* _GIVEN INSTRUCTION_
Please convert the entries from the start through the line holding "[x=170, y=191]", inclusive, into a two-column CSV with the headers entry_text and answer, one row per entry. Put each entry's text and its answer in a single quoted field apiece, replacing line breaks with spaces.

══════

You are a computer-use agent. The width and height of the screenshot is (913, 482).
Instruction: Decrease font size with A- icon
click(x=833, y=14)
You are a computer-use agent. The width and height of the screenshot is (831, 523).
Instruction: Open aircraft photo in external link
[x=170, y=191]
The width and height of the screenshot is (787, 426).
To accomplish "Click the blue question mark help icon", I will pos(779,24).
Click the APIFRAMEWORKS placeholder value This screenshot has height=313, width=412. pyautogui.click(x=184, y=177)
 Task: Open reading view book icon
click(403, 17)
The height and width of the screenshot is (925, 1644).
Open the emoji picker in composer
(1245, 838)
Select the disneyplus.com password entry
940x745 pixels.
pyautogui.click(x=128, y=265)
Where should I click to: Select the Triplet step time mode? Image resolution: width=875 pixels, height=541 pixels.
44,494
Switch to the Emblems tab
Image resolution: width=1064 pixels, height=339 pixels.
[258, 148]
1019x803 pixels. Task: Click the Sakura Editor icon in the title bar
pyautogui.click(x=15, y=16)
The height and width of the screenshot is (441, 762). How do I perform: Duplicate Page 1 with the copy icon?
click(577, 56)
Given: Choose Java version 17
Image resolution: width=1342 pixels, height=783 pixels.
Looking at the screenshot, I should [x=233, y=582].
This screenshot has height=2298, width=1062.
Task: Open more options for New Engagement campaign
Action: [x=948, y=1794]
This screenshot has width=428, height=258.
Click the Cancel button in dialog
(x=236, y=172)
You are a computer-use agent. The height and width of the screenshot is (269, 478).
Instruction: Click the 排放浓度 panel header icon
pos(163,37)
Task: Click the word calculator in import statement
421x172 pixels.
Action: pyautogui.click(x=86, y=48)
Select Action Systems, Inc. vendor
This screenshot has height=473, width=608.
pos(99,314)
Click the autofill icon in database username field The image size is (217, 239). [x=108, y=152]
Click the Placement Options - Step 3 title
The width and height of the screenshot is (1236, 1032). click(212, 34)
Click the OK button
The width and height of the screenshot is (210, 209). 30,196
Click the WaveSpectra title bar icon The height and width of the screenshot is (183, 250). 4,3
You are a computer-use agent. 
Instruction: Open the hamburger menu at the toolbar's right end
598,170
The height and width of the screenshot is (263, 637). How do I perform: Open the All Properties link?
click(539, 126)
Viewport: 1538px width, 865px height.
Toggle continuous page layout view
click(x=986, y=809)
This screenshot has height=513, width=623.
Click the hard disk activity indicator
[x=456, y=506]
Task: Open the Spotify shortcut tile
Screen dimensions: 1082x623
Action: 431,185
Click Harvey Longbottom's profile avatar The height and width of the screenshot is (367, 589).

══════

* _SOLVED EXERCISE_
entry_text,answer
"You are a computer-use agent. The width and height of the screenshot is (913, 482). Instruction: Decrease font size with A- icon","click(x=833, y=14)"
"You are a computer-use agent. The width and height of the screenshot is (831, 523). Instruction: Open aircraft photo in external link","[x=170, y=191]"